3 Easy Ways to Sound Great on Guitar

guitar close-upThe three easiest ways to sound great on guitar are also the easiest to overlook. At any skill level, even if it’s your first day, pay attention to these elements of your playing, and you’ll immediately stand out.

1. Tune

Tune your guitar every time you play. This is the easiest of the three. You don’t have to be an expert, and it’s not a lifelong pursuit. Just remember to do it. You can tune by ear, from a pitch reference, or with an electronic tuner. The more accurate, the better. Even if you have no clue what you’re playing, an in-tune guitar sounds worlds better than an out-of-tune guitar.

Poor intonation can undermine your tuning efforts, so check on that once in a while by tuning at the 12th fret instead of the open strings. (With proper intonation, all the fretted notes on a guitar are in tune, not just the open strings.)

If your guitar is perfectly in tune every time you play, you’ll avoid conditioning your ear to ignore out-of-tune sounds. This is essential long-term ear training, and it really pays off.

2. Tone

Honing your tone is an endless process which no guitarist abandons before death. Begin this process early, and the results will astound you and your audiences. How do you begin? Simply pay attention. Listen critically to your own playing. Record yourself whenever possible. Notice how your tone differs from that of your favorite players.

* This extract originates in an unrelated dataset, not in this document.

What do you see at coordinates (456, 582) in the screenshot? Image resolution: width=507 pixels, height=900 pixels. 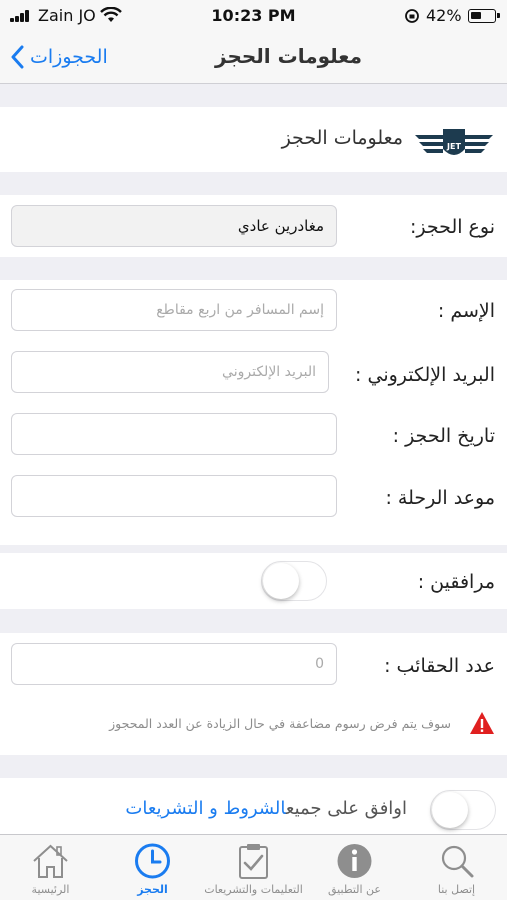 I see `companions-label: مرافقين :` at bounding box center [456, 582].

Learn what makes a difference in a guitar’s tone. And do it with your own ears; don’t just accept someone else’s judgment. If you have an electric guitar and an amp, you probably have 5-10 different knobs at your disposal already. Experiment with every one of them and take mental notes on what they do to your guitar’s sound.

I’m referring here to your fundamental tone, whether it’s straight out of an acoustic guitar or an electric through a clean amp. Saturating your signal with effects pedals contributes to your overall sound, but it obscures what’s underneath.

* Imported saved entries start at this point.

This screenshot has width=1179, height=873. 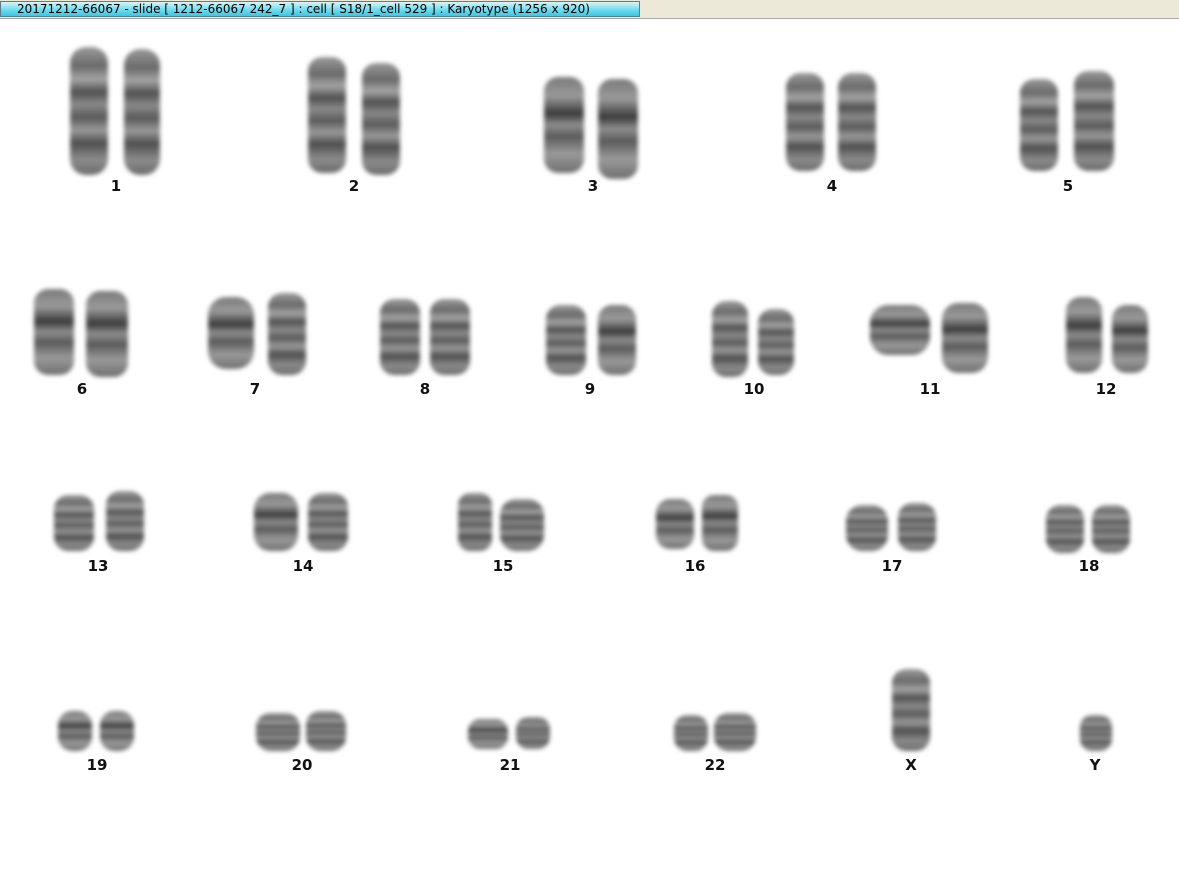 I want to click on chromosome-label-10: 10, so click(x=754, y=389).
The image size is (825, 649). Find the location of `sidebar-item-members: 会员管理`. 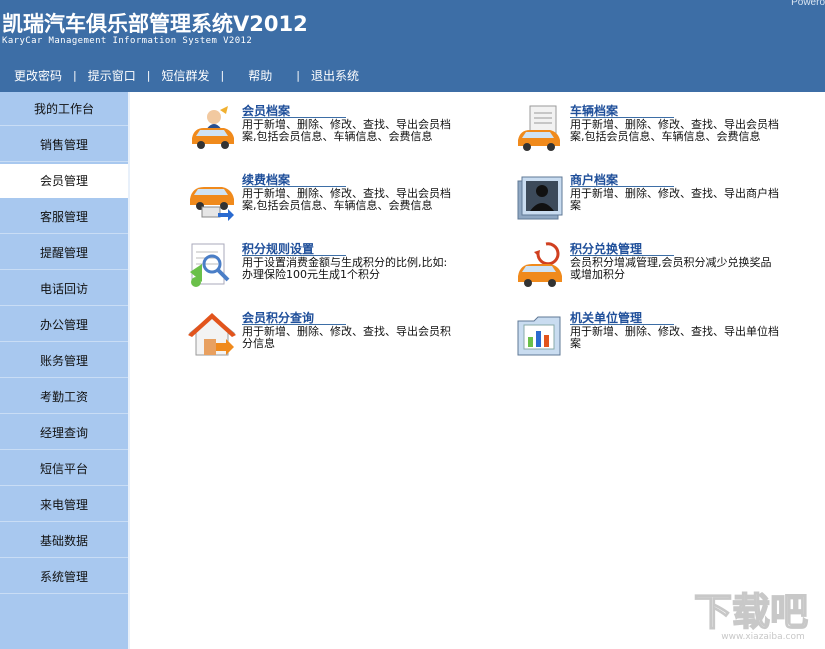

sidebar-item-members: 会员管理 is located at coordinates (64, 181).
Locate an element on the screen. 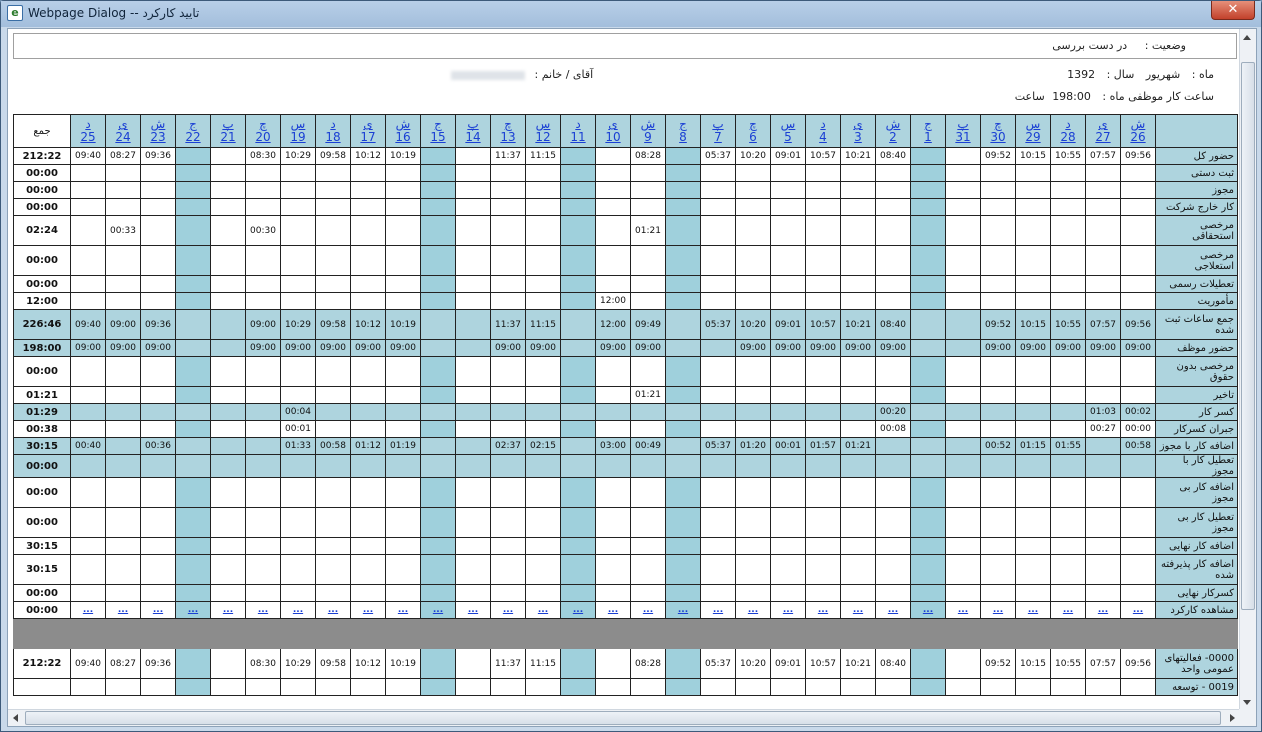 The image size is (1262, 732). day-header-15: ج 15 is located at coordinates (438, 131).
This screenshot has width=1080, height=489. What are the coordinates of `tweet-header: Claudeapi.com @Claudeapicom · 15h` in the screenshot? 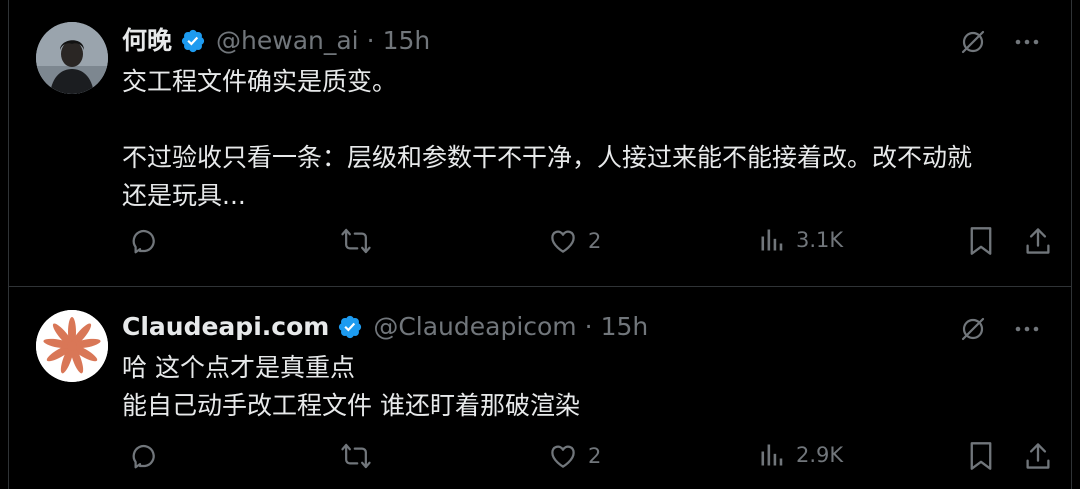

Here are a few more items to experiment with:

  • pick vs. fingers
  • type/gauge/brand of pick
  • how you hold the pick
  • type/gauge/brand of strings
  • type of wood
  • pickups
  • cable
  • amp
  • speakers

Don’t fall for the myth that “good tone” actually exists. Tone is subjective, and when a guitarist is said to have “good tone,” it really means that he/she has paid close attention to his/her tone and is keenly aware of all the elements that affect it.

3. Time

Of these three elements, your sense of time (or rhythm) is the most difficult to master. Like your tone, it requires constant careful listening, and you’ll spend your life working on it. Unlike your tone, your time is about ability rather than knowledge. You need the mental ability to grasp the timing you’re after and the physical ability to execute it.

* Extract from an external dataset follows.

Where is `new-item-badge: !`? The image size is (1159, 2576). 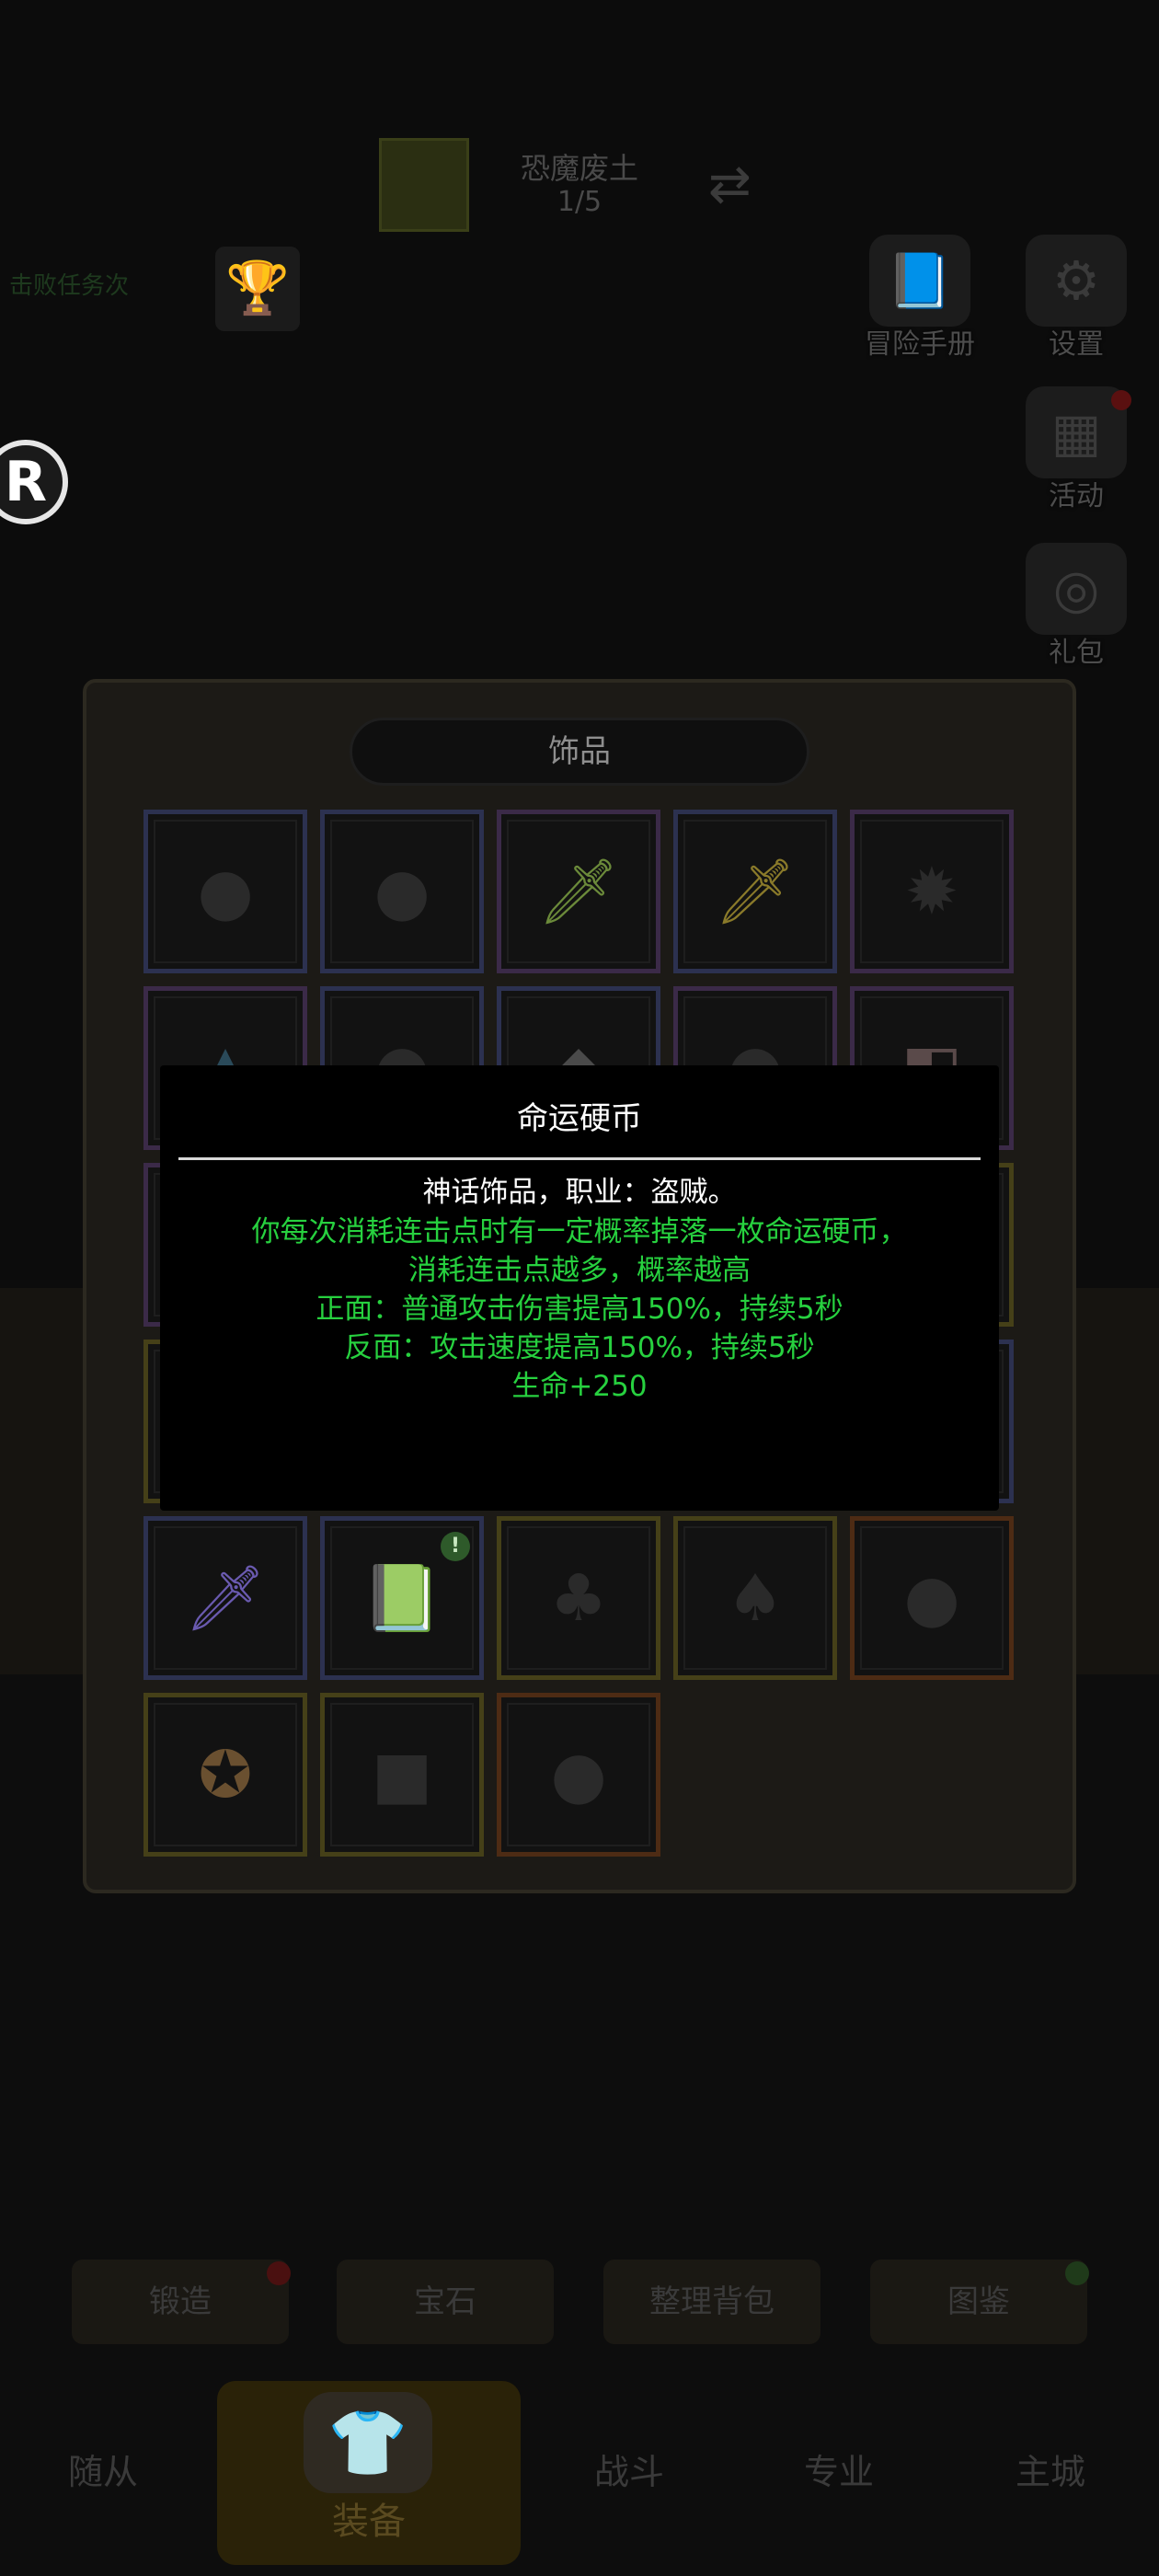
new-item-badge: ! is located at coordinates (455, 1546).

The first step toward improving your time is to use a metronome. Buy one now if you don’t own one; it’s as essential to your musical progress as your guitar. Use it daily, but don’t stop there. Play along with recordings, tap rhythms on your steering wheel, dance if you’re into that kind of thing. The physical aspect of rhythm is in your whole body. (If you think you don’t have it, just listen to James Brown until you get it. You will.)

Your sense of time goes beyond correctly playing notes or chords that last a fraction of a second. There is a whole spectrum to consider, from the micro (i.e. playing a tiny bit behind the beat on a jazz ballad) to the macro (i.e. feeling, not counting, that you’re currently playing the fourth chorus, not the third).

Like a résumé without typos or a penchant for punctuality, these three elements will lend credibility and professionalism to your playing, even if you’re short on other skills. If you take them seriously and cultivate them to the best of your ability, you will always sound great.